### Extracted entries

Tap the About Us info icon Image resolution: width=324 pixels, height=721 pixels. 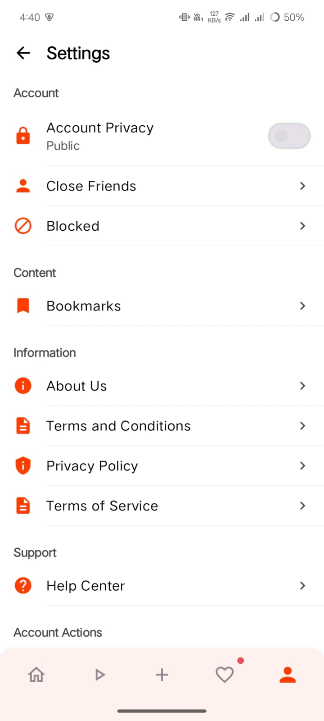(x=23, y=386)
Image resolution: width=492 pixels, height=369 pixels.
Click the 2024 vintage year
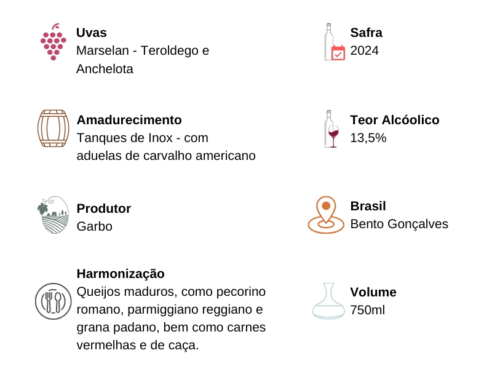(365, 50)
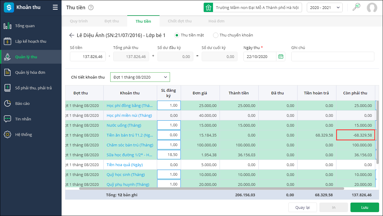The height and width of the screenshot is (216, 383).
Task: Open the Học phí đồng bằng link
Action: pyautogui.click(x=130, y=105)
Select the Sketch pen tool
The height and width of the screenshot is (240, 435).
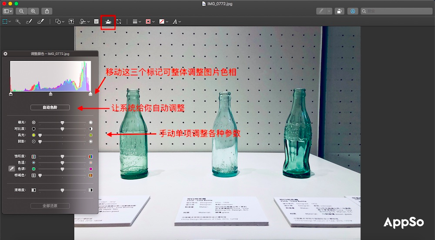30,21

######

→ Problem to work on
Working from the line that contains "Select the Sketch pen tool" to the last line of the listing, please quote each line exactly, pictures excluded.

→ Completed task
Select the Sketch pen tool
The height and width of the screenshot is (240, 435).
30,21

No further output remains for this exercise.